This package contains code for the Entity Recognition and Disambiguation Challenge. It took me some time to configure all the stuff and I think it could be useful for other teams participating in the challenge.
The package contains two utilities:
- code to index the freebase <-> wikipedia file provided by the organizers, in order to convert the wikipedia labels to freebase id (and to filter out invalid entities);
- code to start the REST service (for now, just the short track).
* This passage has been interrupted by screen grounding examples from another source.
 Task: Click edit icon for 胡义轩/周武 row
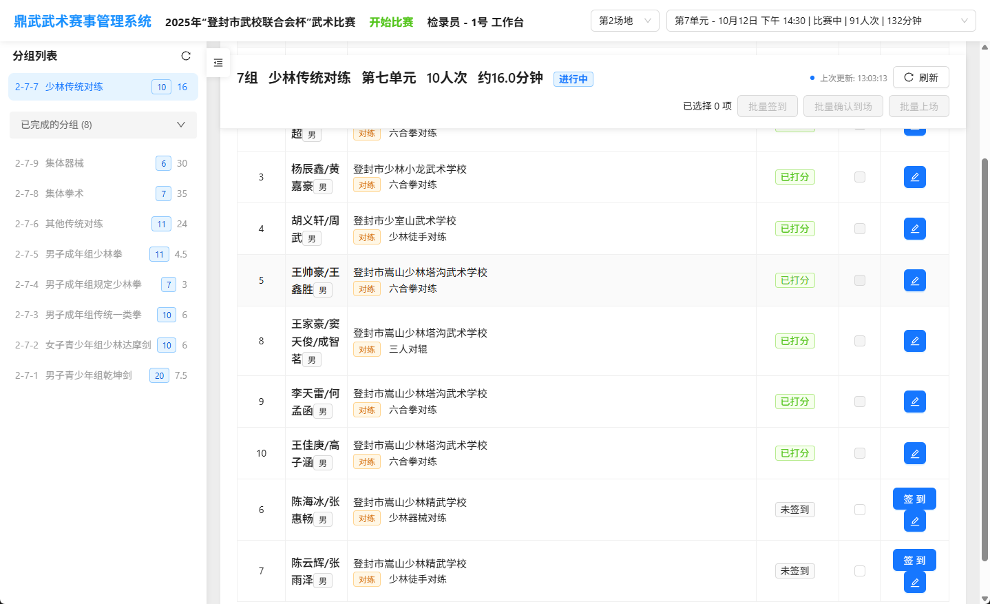tap(914, 229)
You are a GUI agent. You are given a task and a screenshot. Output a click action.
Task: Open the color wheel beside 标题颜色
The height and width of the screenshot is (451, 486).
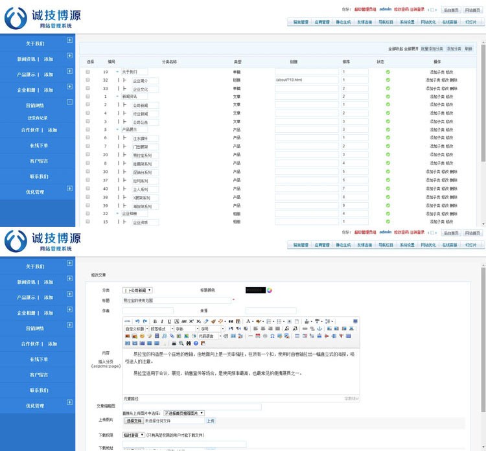[x=270, y=290]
Once you have downloaded the entity.tsv file provided in the Datasets page, you can index it running
./script/index.sh entity.tsv mapdb
This command will create a folder mapdb
containing an index with all the mappings. At runtime you can access
the index creating a WikipediaToFreebase object:
WikipediaToFreebase wikiToFreebase = new WikipediaToFreebase("mapdb"); // the folder name
And then use:
wikiToFreebase.getLabel("Diego_Maradona");
in order to retrieve the freebase-id for the entity Diego_Maradona
. Please observe that wikipedia labels are case sensitive and that I split
out the common prefix /wikipedia/en_title/
to make things more compact.
I set up a REST service for the short track as required in the challenge. I put both a POST and a GET service, the GET service is useful to test if everything works. In order to use it you only have to patch the Annotator object and make sure that you return your list of Annotations. When you are ready, you only have to run the command
mvn jetty:run
and the rest service will answer at the address:
http://$(your-ip-address):8080/erd-challenge/rest/shortTrack
I hope this will help ;)
Diego